Nous pensons effectivement que Jésus réalise les promesses et les annonces du Premier Testament. Jésus-Christ nous apporte le pardon, la réponse à notre repentance et à notre humiliation de ne pas nous accorder toujours à la volonté de Dieu. Il nous apporte la vie. Il est la source de notre joie. Grâce à lui, notre culte peut être joyeux et toute notre existence est pénétrée de sa joie. Jésus, c’est Dieu présent avec nous, et cette présence est notre joie. Dans le récit de Néhémie, la joie s’exprime par un repas. « Allez, mangez de bons plats, buvez d’excellentes boissons », c’est le conseil que les lévites donnent au peuple rassemblé. Les gens sont invités à manger et à boire, mais on les invite aussi à partager avec ceux qui n’ont rien préparé. Le bonheur ne doit pas rester le privilège de quelques-uns, il doit être pour tous. Car tous sont liés ensemble, tous forment une unité. L’apôtre Paul exprime cette unité par l’image du corps. C’est le passage de l’épitre aux Corinthiens que je résume maintenant : Nous sommes les membres d’un corps unique, dispersés sur toute la terre, mais rassemblés par la même foi en Jésus-Christ. Cette unité exclut l’individualisme et le particularisme. Nous avons à la vivre. Nous la vivons dans le culte.

Pour paraphraser l’apôtre Paul : « car c’est dans un seul Esprit que nous tous, pour former un seul corps, avons été baptisés (…) tous abreuvés d’un seul Esprit. Que les membres du corps aient également soin les uns des autres. Je conclus ici. Frères et sœurs, chers auditeurs, nos assemblées dominicales ne sont pas un agrégat d’égoïsmes juxtaposés, ils sont le lieu où se manifeste notre volonté d’être ensemble et de rester unis dans l’écoute et la mise en pratique de la Parole de Dieu.
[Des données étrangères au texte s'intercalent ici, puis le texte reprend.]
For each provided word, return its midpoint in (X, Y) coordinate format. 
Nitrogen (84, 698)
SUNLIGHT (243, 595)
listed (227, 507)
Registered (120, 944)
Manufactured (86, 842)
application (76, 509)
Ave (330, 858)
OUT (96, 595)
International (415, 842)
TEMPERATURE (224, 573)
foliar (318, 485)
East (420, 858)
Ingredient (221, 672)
La communauté que nous formons est en effet suscitée par une Paroles et sous
l’action du Saint-Esprit, cette Parole nous construit et construit l’Eglise dans la foi et dans la joie.

Oui, la joie du Seigneur est notre force ! Amen.

 

N.B. : Lectures bibliques communes au temple et à l’église du dimanche 26 janvier 2025, cause : captation Audio / vidéo pour diffusion le 26.01 sur Fréquence protestante (radio) et le bouquet Free et Canal + (TV)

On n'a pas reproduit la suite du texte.